Todos os beligerantes – principalmente França e Alemanha – mobilizaram suas energias no esforço de guerra.

– Mobilização total para o armamento –

As economias se organizam para responder às necessidades das Forças Armadas, em uma adaptação que é acompanhada do reforço considerável do papel do Estado e, às vezes, no caso dos impérios centrais, do controle militar sobre os recursos disponíveis. Tudo passa a ser organizado para garantir a produção de armamentos e de munições.

Para o historiador francês Jean-Yves Le Naour, o conflito foi "a primeira guerra industrial". O Estado, afirma Le Naour, "assume o domínio da produção, ao distribuir os pedidos e as exportações, controlando as margens de lucro das empresas e a comercialização dos bens de consumo corrente". A mobilização da economia traz como consequência sua racionalização e o "taylorismo", com o surgimento das linhas de montagem nas fábricas.

Na Alemanha, a militarização é ainda mais significativa. "Todo o povo alemão deve estar a serviço da pátria", proclama o marechal Hindenburg, que lança, em 1916, uma “requisição total” da mão de obra disponível. Já na França, nessa época um país ainda essencialmente agrícola, o conflito explode no período das colheitas. Os homens partem para a frente de batalha e as mulheres ganham importância, garantindo sozinhas o trabalho no campo.

^^^^^^^^

### [TAREFAS]
- a) Diga se cada afirmação concorda com o texto sobre a economia de guerra, respondendo sim ou não e citando as palavras do texto que decidem: (i) Hindenburg lançou em 1916 uma requisição total da mão de obra disponível; (ii) na França, o conflito começou fora do período das colheitas; (iii) naquela época, a França era um país essencialmente industrial.
- b) Devolva, sem nenhuma alteração, o trecho do texto sobre a economia de guerra que começa em "Todos os beligerantes" e termina em "e de munições.".

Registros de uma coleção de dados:
^^^^^^^^

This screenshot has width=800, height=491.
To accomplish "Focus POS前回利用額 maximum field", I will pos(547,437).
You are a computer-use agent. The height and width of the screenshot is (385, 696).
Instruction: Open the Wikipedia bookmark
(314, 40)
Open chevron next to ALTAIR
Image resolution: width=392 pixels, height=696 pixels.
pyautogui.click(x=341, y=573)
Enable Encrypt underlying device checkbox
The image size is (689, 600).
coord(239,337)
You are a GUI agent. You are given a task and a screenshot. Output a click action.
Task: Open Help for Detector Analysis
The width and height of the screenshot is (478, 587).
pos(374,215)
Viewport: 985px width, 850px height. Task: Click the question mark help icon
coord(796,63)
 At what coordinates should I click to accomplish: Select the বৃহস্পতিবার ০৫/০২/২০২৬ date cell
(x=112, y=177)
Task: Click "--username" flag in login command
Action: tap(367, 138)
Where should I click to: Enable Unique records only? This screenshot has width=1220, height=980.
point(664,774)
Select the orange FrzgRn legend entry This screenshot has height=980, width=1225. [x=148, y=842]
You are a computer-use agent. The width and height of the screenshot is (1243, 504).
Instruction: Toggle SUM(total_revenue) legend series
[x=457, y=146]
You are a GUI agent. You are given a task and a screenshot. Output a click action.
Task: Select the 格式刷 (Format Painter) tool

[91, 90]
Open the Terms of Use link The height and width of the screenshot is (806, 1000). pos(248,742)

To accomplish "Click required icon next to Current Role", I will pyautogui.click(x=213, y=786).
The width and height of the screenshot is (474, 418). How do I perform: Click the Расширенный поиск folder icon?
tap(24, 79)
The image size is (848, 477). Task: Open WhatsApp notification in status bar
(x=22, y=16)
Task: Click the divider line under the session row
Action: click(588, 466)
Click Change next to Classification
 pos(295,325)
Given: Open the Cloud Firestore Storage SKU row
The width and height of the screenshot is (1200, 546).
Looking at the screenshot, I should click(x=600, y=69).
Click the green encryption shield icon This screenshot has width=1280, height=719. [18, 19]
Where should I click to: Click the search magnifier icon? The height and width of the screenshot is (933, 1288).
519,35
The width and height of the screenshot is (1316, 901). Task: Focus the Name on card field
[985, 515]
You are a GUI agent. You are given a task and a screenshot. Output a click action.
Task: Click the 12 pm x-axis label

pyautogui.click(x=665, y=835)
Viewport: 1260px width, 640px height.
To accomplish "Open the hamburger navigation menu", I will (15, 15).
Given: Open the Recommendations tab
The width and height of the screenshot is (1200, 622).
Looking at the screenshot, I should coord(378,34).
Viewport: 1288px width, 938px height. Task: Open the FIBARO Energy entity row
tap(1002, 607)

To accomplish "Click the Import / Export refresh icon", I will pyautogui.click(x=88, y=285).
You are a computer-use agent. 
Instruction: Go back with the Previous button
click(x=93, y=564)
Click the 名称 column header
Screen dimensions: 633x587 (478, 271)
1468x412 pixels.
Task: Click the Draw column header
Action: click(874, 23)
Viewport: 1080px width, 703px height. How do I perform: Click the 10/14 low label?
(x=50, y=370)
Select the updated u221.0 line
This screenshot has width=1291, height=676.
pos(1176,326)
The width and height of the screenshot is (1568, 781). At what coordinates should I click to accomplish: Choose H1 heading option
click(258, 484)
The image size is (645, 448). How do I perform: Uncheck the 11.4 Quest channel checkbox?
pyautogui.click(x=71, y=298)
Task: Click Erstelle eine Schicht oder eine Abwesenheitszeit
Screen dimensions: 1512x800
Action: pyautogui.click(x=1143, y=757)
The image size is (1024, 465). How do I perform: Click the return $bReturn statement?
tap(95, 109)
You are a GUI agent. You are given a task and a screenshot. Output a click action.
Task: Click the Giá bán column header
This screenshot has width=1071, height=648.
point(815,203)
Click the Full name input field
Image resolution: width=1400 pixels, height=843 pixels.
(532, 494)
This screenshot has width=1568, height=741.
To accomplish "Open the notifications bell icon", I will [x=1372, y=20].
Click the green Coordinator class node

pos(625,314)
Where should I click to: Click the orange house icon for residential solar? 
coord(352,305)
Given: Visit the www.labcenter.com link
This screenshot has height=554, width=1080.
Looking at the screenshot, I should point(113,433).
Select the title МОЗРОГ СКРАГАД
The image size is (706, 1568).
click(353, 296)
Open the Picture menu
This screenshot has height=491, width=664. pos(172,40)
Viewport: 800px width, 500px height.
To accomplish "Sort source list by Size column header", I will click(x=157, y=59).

^^^^^^^^

### [RESPOSTAS DOS EXERCÍCIOS]
- a)
(i) Sim: "que lança, em 1916, uma “requisição total” da mão de obra disponível".
(ii) Não: "o conflito explode no período das colheitas".
(iii) Não: "nessa época um país ainda essencialmente agrícola".

- b)
Todos os beligerantes – principalmente França e Alemanha – mobilizaram suas energias no esforço de guerra.

– Mobilização total para o armamento –

As economias se organizam para responder às necessidades das Forças Armadas, em uma adaptação que é acompanhada do reforço considerável do papel do Estado e, às vezes, no caso dos impérios centrais, do controle militar sobre os recursos disponíveis. Tudo passa a ser organizado para garantir a produção de armamentos e de munições.